Dr Martill said the Romanian response to this week’s drone attacks exposed the thought process of a country focused on calming fear within its own borders.
“The messaging is a proportionate response given the proximity of the attacks,” he said. “Usually one would find government statements to be a tad more superfluous about the extent of threat, because it suits them politically, so this speaks to the Romanian government being genuinely concerned and thinking more about the domestic than the international audience here.”
Odesa, Ukraine's biggest port, shipped millions of tonnes of grain from its docks under a deal brokered by the US and Turkey last year. However, that arrangement, which allowed cargo ships to sail along a corridor in the Black Sea, came to an end in July when Russia withdrew. Russia has since attacked targets linked to grain infrastructure.
An alternative route, through the Sulina Channel — a 40-mile stretch of water leading from the Black Sea to Romanian, Ukrainian and Moldovan ports in the Delta – has been started.
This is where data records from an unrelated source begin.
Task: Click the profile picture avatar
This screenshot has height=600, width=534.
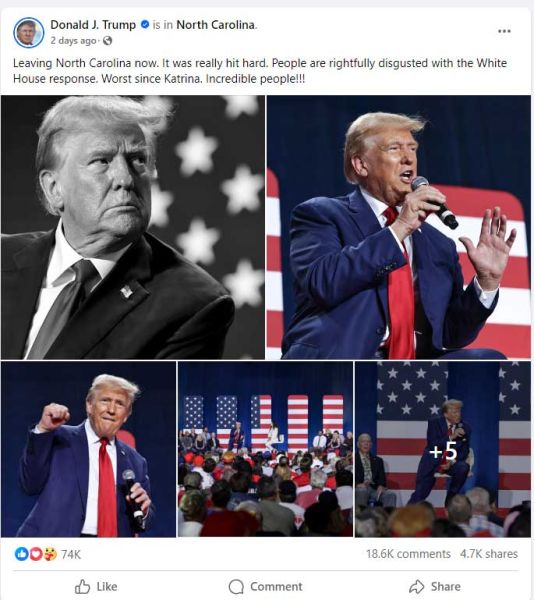Action: pos(29,33)
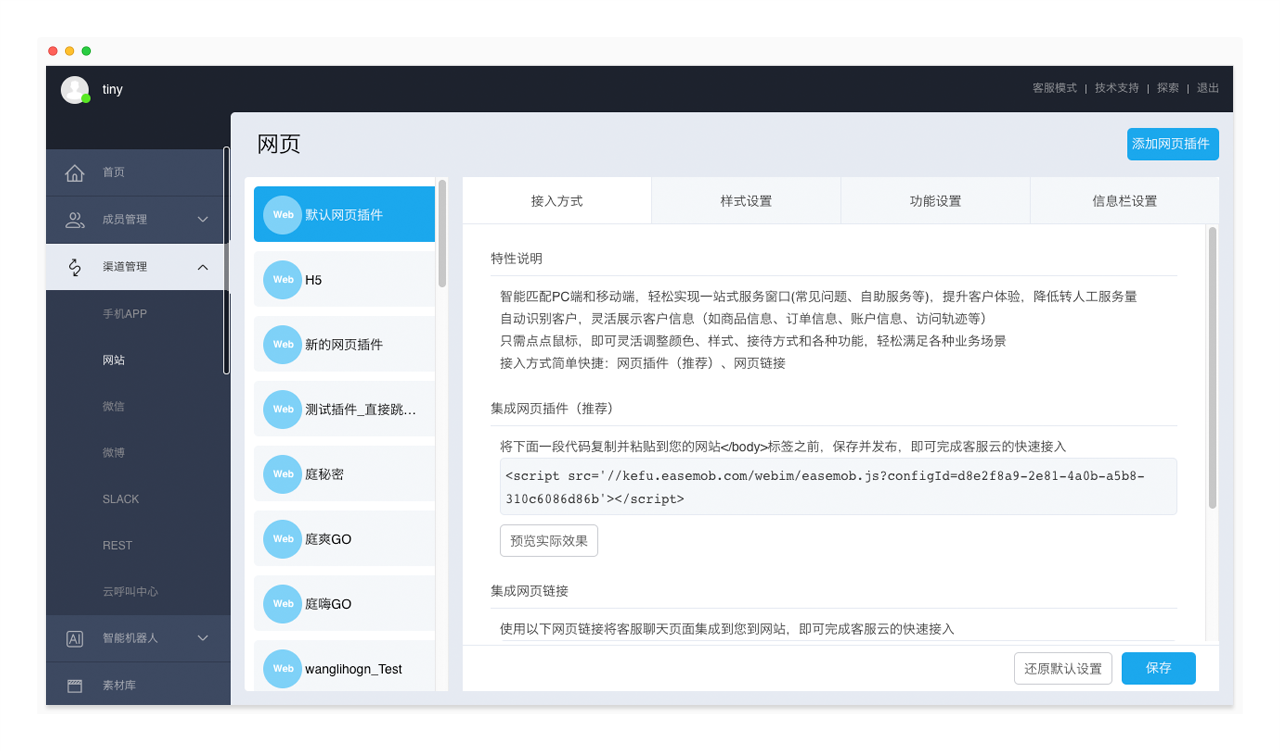The image size is (1280, 751).
Task: Go to the 信息栏设置 tab
Action: click(1124, 201)
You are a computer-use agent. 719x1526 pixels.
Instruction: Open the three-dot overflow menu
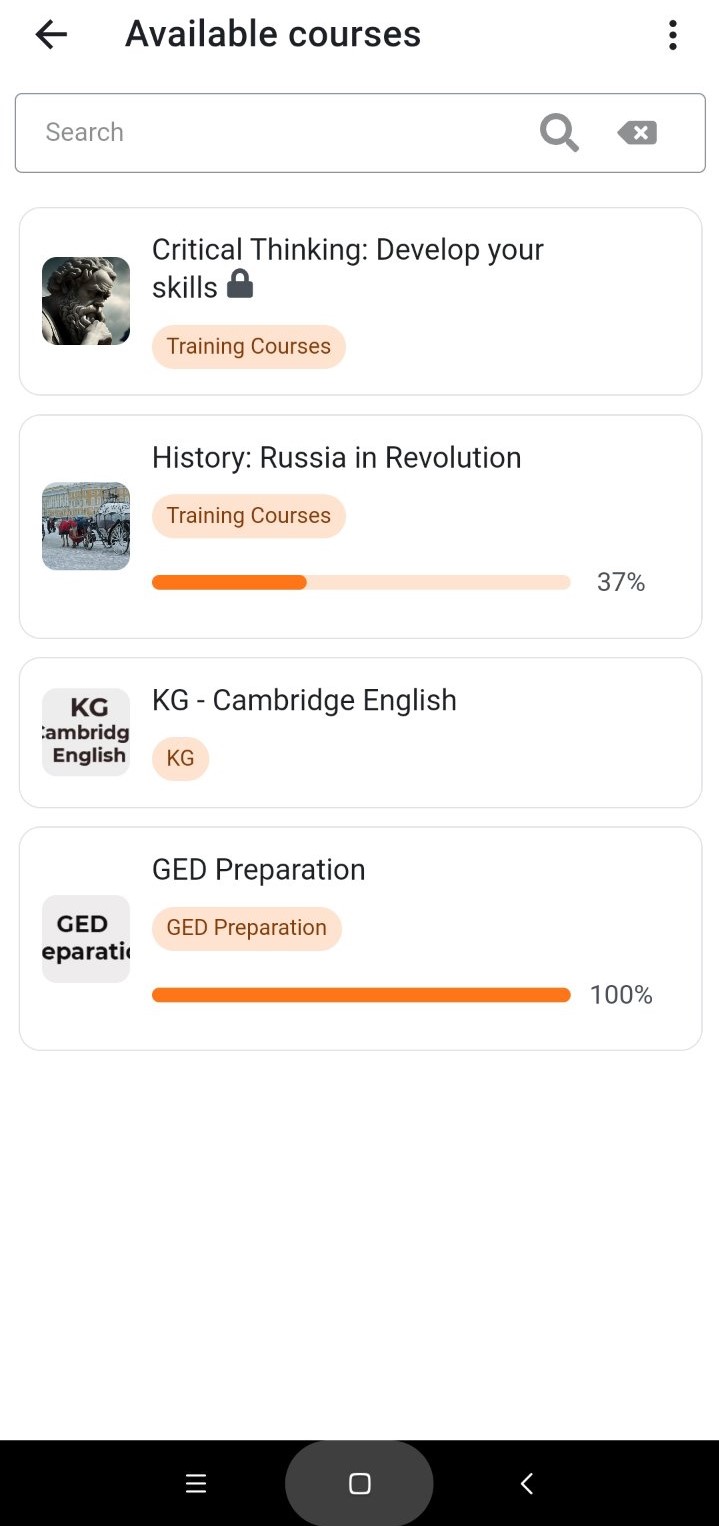672,35
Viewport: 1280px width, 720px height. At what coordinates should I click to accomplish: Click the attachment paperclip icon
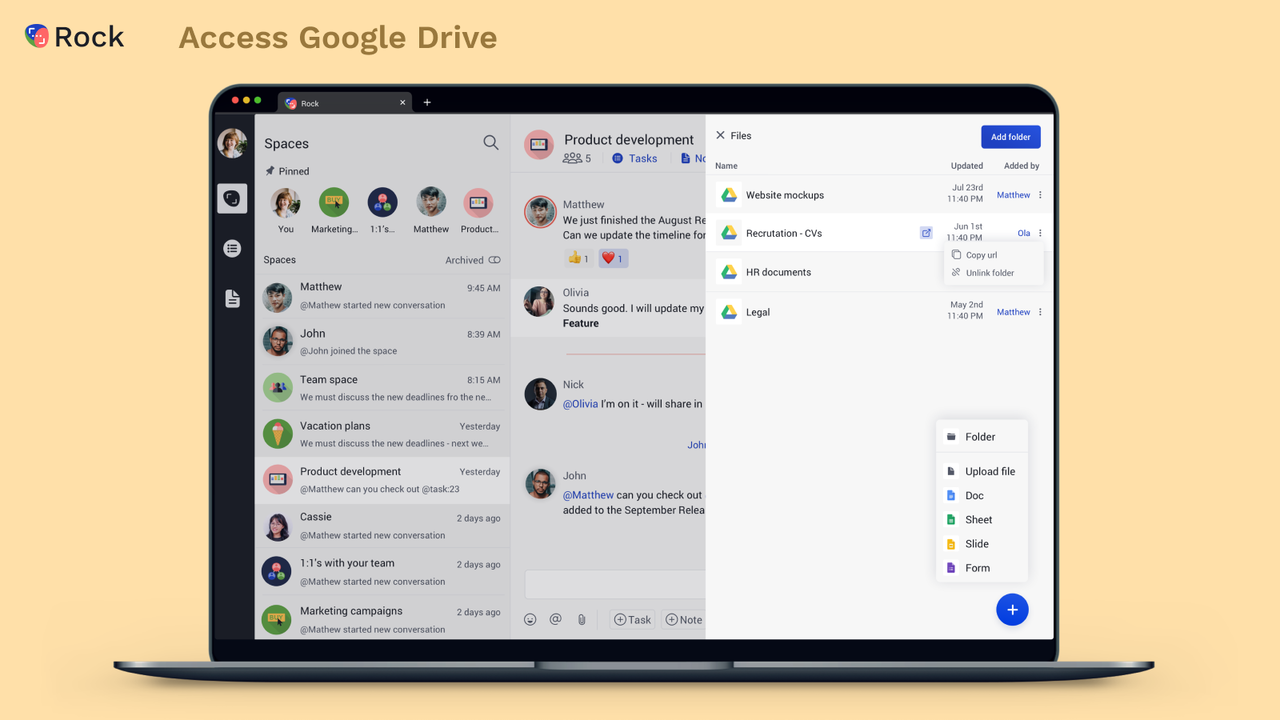point(581,620)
Romania’s defence ministry said Constanta has become “the main alternative grain route” since Moscow’s withdrawal.
It added that intelligence, surveillance and reconnaissance capabilities – often known as NATO’s “eyes in the sky” – are now “deployed on a 24/7 basis over Romania and its territorial waters in the Black Sea”.
However, Dr Martill said any escalation of Russia's activities beyond “this very well-established boundary” of Romania's borders would represent a “staggering escalation of the conflict”.
“It is certainly the case that Romania is among those states most worried about the effects of Russian aggression in the region and for its close neighbours,” he said. “Romania is closest politically and geographically to Moldova, another potential flashpoint where we know the Kremlin has designs, and Romania is most exposed to refugee flows should Russia shift its sights towards Moldova and Transnistria.
“I think what matters most though is that both sides have an incentive to avoid escalation, so in each case you will see a very careful appraisal of the facts, especially within Western Europe, rather than a knee-jerk reaction.
“And equally at least some restraint on [Vladimir] Putin's side, because it is both bad strategy and bad PR to provoke NATO into offering any more support to Ukraine.”